Libraries preserve the knowledge and ideas on which rights depend; no wonder they are so often attacked. Richard Ovenden tells the history of this deliberate destruction of knowledge — from library burnings to digital attacks and contemporary underfunding — and makes a passionate plea for the importance of these threatened institutions.
... eminently readable ... Despite its title, Burning the Books is concerned as much with the building and maintaining of libraries as with their annihilation. It is essential reading for anyone concerned with libraries and what Mr. Ovenden outlines as their role in 'the support of democracy, the rule of law and open society.' He takes care to emphasize the remarkable resiliency with which libraries can be revived after their looting and destruction in times of war or revolution, often with added safeguards and renewed sense of purpose.
... a deeply engaging and timely 'history of knowledge under attack'... detailing specific episodes rather than attempting a comprehensive history, charting the apparently never-ending threat to the recorded past. He dissects the methods and motives of those who have sought to burn, bury or delete the texts through which the story of the human race – its wanderings, discoveries and longings – has been documented. But he is careful to lavish special attention, the admiration of a kindred spirit, on those who stood in the way ... The sound of a warning vibrates through this book. Ovenden sets us straight about the great library of Alexandria: it was not destroyed by fire, but rather neglect. He calls it a 'cautionary tale of the danger of creeping decline, through the underfunding, low prioritisation and general disregard for the institutions that preserve and share knowledge'.

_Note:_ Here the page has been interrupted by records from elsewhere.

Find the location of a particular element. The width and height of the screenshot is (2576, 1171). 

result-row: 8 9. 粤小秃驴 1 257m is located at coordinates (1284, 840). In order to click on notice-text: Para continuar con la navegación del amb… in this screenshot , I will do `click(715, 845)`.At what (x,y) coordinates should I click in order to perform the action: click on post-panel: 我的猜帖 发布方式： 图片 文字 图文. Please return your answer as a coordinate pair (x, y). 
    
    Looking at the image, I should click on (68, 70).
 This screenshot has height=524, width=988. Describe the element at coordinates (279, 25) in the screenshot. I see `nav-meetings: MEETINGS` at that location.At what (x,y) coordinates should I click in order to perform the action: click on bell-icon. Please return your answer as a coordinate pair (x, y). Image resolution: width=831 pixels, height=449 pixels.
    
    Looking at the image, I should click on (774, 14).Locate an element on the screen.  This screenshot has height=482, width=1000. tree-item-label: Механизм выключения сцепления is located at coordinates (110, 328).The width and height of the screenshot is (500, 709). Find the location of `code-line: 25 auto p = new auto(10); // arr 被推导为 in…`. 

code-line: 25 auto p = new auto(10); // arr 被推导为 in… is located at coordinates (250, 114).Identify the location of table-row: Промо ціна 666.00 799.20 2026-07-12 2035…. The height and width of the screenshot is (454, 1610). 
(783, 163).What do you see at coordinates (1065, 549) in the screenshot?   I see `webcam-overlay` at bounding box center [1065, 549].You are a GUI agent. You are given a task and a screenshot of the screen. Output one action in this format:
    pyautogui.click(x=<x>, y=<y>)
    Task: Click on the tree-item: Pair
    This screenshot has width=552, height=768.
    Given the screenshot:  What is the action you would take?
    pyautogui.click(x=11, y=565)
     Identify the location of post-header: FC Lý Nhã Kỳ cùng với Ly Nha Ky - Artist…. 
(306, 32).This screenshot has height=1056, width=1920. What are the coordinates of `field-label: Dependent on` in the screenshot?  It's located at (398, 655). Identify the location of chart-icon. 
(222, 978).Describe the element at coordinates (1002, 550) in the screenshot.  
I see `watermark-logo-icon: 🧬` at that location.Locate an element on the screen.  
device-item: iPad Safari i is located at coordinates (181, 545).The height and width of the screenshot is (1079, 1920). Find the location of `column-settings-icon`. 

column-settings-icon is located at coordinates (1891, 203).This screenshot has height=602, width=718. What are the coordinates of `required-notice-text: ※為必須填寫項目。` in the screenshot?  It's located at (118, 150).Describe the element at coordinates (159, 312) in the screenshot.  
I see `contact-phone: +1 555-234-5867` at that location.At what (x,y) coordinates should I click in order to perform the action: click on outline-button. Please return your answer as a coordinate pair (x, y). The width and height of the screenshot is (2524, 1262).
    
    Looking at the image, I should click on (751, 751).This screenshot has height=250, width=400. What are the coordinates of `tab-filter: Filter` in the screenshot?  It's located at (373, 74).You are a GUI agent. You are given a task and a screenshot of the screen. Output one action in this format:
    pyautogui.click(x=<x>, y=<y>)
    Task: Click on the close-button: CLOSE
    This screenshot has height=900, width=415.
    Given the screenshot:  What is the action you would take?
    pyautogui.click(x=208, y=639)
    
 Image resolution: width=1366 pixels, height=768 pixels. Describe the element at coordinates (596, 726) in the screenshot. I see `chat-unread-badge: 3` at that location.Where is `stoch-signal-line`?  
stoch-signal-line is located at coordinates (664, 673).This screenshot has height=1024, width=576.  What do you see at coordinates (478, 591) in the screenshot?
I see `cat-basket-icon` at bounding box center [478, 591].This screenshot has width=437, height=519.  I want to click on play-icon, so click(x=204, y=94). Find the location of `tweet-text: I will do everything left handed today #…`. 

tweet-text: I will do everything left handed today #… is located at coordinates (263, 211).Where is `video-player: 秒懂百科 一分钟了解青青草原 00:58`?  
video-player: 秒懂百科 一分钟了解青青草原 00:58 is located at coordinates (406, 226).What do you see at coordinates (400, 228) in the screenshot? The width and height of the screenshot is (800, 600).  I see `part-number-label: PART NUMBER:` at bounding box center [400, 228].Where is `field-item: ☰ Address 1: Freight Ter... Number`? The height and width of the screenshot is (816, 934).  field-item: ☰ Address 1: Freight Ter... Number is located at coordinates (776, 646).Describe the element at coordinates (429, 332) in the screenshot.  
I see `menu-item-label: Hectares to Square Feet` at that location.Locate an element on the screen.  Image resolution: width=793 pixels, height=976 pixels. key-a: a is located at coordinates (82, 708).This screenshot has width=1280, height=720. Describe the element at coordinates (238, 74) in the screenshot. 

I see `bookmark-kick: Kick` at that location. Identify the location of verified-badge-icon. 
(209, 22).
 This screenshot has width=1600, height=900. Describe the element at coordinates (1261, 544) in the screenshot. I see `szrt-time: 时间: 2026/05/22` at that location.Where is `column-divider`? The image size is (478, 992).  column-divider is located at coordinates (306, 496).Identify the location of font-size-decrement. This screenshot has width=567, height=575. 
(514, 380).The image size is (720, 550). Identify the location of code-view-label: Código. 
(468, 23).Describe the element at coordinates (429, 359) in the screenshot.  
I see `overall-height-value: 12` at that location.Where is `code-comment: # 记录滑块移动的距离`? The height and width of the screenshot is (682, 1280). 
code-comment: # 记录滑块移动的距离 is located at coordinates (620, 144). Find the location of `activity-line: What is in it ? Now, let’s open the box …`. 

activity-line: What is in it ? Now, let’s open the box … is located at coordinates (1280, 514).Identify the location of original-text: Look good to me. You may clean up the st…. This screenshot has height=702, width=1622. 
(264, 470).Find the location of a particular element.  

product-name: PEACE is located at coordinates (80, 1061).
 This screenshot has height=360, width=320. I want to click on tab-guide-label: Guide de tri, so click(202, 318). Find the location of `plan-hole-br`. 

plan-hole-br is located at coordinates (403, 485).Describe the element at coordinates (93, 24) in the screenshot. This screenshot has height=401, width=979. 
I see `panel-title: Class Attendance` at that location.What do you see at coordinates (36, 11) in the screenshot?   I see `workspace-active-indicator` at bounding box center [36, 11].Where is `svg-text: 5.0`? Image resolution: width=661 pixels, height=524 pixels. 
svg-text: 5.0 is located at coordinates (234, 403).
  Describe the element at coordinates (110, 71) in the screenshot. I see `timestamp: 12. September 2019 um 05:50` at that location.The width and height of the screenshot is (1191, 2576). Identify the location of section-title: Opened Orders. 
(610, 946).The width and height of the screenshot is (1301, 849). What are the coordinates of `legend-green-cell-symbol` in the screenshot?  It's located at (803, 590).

... Burning the Books reveals on every page, not only is he careful, diligent and wise, he also knows what to leave out, and what to keep in – and it’s this quality, above all, that makes his book so remarkable. Its sweep is quite astonishing and yet, amazingly, his narrative runs to just 320 pages ... Ovenden’s somewhat more diminutive ark, also written at a time of huge political and economic strife, attempts to save the concept of the library itself, something it achieves not through polemic – though his book comes with a handy, cut-out-and-keep five-point plea for their continued existence – but by telling stories.